I can't remember that my parents did much entertaining at home but it's possible that on occasions when they were going to have a party at the house, I got put to bed early. I can remember a few dinner parties at home but only vaguely since I was ushered up to my room early on such nights. I do remember so well that when my father would get home for dinner on a winter night, he'd immediately sit down in a favorite chair that was placed beside a hot air register in the living room, put his feet right on the register, and then settle down to read the evening paper. The only profanity I ever heard him utter was a fervent "damn" once in a while. My father was a runner in college and I recall one occasion when one of the neighborhood boys was fooling around our car which was parked in the street in front of the house and my father suddenly lost his temper and took off after the boy who fled up the hill. I don't know whether or not my father caught him, but I was quite impressed with my father's speed. He also got things done when necessary. They installed a new street light with one big incandescent bulb, right across the street from our house and it shone in my parents bedroom window and bothered them at night; it wasn't long before a shade was installed on the side of the light toward our house. One regular contact I had with my father was to go with him to his office and then get a haircut at his own barber shop which was on the second floor of his building; he'd take me down there and tell the barber how to cut it and then leave me there. When I got through, I'd either wait for someone to pick me up or go up to his office on the 5th floor where I could wait in the waiting room and look at magazines or wait in one of the little dark rooms. His office girl was Miss Keefer, a spinster in her 40s I'd say, who lived in Camillus and came in every day on the bus, or maybe on the train before they had buses. Also, in the University Block, was our dentist, Dr. Barnes, who was very bald and had a big brown moustache and awful looking teeth himself. His dental chair faced a window, 9th floor, and while he was grinding and filling, you could sit there and look at the northern end of town all the way out to Onondaga Lake.

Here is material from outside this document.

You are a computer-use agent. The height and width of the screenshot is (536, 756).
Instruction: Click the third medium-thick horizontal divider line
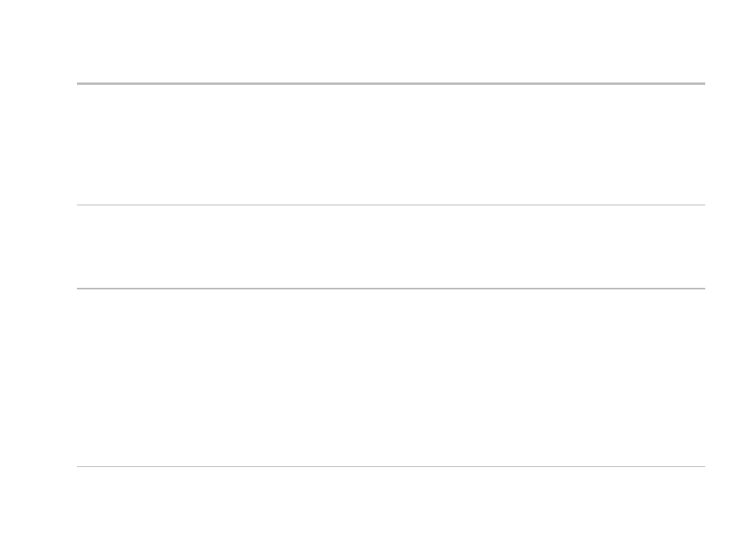[390, 289]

Mother belonged to a "club" which met every two or three weeks but didn't play cards as I recall; I believe they just sat all afternoon and talked and sewed and had tea and cakes. The club members were Cousin Kate Knapp, who lived on the farm near Onondaga Hill and was quite a gal and never married (more of her later), Lillian Baird, an old friend who was married and had two grown daughters, Jessie Daboll, whose husband worked for Solvay Process, and who was quite a beauty with a son, Davis, and a daughter, Harriet, a cute girl a bit younger than I and who, I believe, was supposed to be a prospective mate for me, Madge Benedict, a very trim and attractive widow who married Mr. Smith across the street, Lucia Crouse, a cousin and wife of Charlie Crouse, a millionaire, Tillie Ellis, the X-mas cookie cooker, and Hattie Dow, a protege and sort of companion to Mrs. Crouse.